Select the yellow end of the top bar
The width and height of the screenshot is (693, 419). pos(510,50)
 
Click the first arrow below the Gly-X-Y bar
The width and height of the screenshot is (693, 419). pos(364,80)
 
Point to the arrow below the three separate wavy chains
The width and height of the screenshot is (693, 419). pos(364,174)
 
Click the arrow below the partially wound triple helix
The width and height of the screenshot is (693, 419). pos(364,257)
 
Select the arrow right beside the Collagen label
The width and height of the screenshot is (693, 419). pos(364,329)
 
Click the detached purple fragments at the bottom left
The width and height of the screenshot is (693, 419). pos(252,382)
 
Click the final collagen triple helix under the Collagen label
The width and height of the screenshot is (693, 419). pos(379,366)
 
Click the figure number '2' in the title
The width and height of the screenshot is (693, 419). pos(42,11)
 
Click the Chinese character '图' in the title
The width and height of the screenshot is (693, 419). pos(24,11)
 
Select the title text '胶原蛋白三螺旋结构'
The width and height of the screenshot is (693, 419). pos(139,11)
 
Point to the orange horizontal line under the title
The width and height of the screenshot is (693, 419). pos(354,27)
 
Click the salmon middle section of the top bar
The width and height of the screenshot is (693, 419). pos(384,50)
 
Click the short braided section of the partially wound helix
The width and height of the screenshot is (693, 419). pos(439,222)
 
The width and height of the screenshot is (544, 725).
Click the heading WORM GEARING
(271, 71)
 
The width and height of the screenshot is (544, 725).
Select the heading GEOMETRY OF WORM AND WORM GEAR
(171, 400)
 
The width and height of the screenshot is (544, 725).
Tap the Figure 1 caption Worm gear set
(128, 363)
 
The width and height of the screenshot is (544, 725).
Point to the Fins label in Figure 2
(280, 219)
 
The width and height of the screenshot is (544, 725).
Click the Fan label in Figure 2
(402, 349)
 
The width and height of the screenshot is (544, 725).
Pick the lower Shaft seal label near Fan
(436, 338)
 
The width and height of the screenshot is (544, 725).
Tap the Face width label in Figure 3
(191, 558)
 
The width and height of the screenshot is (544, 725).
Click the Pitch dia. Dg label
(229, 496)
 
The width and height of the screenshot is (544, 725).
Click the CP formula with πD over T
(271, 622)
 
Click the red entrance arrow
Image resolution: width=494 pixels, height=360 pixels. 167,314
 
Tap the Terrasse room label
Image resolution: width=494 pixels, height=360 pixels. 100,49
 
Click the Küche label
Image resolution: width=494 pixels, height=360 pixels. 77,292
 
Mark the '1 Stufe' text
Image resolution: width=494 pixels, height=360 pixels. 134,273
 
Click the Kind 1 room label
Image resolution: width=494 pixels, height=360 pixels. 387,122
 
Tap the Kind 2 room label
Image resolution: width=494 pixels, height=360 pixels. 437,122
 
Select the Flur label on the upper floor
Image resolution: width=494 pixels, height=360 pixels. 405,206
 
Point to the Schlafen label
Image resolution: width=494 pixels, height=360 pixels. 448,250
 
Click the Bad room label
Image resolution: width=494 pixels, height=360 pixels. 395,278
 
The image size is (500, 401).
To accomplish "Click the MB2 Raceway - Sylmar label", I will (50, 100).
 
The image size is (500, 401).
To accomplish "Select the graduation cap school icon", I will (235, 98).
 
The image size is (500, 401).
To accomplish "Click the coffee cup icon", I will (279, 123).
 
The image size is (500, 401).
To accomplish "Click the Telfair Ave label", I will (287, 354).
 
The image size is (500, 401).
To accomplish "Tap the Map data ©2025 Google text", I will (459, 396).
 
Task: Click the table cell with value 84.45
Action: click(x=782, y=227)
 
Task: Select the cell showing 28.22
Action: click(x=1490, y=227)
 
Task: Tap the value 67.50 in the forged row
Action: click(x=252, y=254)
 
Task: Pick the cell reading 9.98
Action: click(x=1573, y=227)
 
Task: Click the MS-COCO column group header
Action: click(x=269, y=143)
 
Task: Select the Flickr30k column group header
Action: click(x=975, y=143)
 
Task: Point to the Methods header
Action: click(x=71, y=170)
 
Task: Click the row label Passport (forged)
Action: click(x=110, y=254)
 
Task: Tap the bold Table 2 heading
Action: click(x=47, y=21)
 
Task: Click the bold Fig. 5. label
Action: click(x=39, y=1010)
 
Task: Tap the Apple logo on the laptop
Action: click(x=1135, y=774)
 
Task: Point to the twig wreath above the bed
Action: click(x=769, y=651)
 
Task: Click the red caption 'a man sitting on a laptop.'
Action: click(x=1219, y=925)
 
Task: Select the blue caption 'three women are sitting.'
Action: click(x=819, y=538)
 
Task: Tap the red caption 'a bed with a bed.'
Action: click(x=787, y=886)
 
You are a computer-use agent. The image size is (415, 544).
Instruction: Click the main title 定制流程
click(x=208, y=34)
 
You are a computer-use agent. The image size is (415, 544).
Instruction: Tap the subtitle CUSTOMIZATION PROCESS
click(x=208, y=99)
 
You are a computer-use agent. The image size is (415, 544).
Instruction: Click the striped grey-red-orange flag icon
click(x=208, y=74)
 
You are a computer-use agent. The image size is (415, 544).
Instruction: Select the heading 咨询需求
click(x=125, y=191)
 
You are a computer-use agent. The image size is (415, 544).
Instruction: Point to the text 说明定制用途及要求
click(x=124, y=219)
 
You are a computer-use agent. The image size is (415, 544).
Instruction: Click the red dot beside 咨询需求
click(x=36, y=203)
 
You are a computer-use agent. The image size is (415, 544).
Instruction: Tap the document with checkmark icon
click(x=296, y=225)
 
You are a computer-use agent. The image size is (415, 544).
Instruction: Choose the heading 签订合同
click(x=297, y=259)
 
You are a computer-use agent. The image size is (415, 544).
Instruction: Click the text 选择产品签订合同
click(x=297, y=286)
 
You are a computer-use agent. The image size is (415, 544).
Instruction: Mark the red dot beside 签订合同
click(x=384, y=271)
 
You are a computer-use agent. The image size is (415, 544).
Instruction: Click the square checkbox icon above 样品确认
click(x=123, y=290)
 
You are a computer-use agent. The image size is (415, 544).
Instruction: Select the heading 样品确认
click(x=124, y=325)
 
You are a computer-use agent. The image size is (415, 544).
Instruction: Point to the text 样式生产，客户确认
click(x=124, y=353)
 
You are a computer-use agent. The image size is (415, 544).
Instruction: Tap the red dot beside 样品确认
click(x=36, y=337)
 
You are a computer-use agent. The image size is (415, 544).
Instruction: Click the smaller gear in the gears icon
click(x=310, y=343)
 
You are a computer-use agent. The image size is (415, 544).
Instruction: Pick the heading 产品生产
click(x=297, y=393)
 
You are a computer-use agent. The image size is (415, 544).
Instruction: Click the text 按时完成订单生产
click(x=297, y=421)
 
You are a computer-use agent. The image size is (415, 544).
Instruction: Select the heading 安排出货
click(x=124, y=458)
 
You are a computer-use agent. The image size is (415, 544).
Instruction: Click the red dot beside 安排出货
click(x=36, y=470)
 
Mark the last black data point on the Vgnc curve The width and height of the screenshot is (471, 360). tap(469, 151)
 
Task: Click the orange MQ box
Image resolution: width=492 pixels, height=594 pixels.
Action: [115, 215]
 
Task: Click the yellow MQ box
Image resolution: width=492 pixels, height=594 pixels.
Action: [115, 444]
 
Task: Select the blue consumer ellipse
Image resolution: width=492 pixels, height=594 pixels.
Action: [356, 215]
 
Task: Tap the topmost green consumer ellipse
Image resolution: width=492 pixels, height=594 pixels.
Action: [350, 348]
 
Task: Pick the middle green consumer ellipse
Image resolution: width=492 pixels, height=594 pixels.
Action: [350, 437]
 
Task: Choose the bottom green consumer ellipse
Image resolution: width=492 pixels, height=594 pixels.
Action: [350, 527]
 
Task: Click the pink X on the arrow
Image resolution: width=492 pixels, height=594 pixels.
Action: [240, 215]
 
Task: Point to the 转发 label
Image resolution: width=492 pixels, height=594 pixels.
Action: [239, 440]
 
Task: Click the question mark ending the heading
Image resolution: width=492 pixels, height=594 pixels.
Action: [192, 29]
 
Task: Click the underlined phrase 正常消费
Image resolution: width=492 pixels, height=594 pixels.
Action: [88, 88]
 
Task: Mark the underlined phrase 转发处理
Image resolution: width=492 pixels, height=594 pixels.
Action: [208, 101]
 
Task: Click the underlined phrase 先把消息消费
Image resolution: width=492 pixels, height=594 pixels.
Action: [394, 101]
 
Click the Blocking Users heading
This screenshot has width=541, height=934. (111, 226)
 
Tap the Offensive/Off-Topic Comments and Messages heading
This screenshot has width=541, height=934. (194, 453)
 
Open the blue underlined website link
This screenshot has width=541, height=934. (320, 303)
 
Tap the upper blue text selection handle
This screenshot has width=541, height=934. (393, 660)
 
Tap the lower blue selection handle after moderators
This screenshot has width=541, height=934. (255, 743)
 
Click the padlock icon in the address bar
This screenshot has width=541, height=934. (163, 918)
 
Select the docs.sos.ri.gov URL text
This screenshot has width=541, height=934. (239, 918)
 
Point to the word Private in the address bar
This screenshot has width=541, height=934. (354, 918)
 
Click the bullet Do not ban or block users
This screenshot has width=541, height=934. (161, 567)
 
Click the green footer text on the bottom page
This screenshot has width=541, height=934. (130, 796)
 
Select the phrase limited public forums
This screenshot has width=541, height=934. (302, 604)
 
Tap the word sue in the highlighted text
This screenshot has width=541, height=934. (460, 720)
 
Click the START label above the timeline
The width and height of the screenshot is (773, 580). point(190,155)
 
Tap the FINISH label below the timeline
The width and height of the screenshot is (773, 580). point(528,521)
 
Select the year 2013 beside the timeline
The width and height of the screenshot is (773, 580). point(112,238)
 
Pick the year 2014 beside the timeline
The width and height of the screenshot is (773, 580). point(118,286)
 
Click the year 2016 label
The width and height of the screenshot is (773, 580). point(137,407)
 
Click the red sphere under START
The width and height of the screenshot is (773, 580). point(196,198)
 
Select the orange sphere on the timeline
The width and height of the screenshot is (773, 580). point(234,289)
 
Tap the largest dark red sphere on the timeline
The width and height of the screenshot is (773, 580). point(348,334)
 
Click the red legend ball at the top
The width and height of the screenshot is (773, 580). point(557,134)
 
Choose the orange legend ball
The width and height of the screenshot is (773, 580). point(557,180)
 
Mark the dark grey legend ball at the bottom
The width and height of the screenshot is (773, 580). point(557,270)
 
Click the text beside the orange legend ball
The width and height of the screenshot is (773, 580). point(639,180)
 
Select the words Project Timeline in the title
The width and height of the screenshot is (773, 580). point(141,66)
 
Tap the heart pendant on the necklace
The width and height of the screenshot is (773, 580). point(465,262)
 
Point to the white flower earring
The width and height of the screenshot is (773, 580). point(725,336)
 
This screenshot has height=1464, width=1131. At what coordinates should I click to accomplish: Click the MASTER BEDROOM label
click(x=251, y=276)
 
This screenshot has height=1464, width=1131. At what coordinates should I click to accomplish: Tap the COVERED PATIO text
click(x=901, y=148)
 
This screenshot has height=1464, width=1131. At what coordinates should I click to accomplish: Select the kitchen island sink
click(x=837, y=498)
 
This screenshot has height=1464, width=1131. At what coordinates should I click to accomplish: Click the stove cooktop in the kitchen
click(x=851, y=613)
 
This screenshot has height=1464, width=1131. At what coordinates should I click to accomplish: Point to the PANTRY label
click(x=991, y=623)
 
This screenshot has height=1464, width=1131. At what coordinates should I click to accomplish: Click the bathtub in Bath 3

____

### Work to be completed
Identify every line above that contains the string "Collagen", and copy each one in full.

### Solution below
Select the arrow right beside the Collagen label
Click the final collagen triple helix under the Collagen label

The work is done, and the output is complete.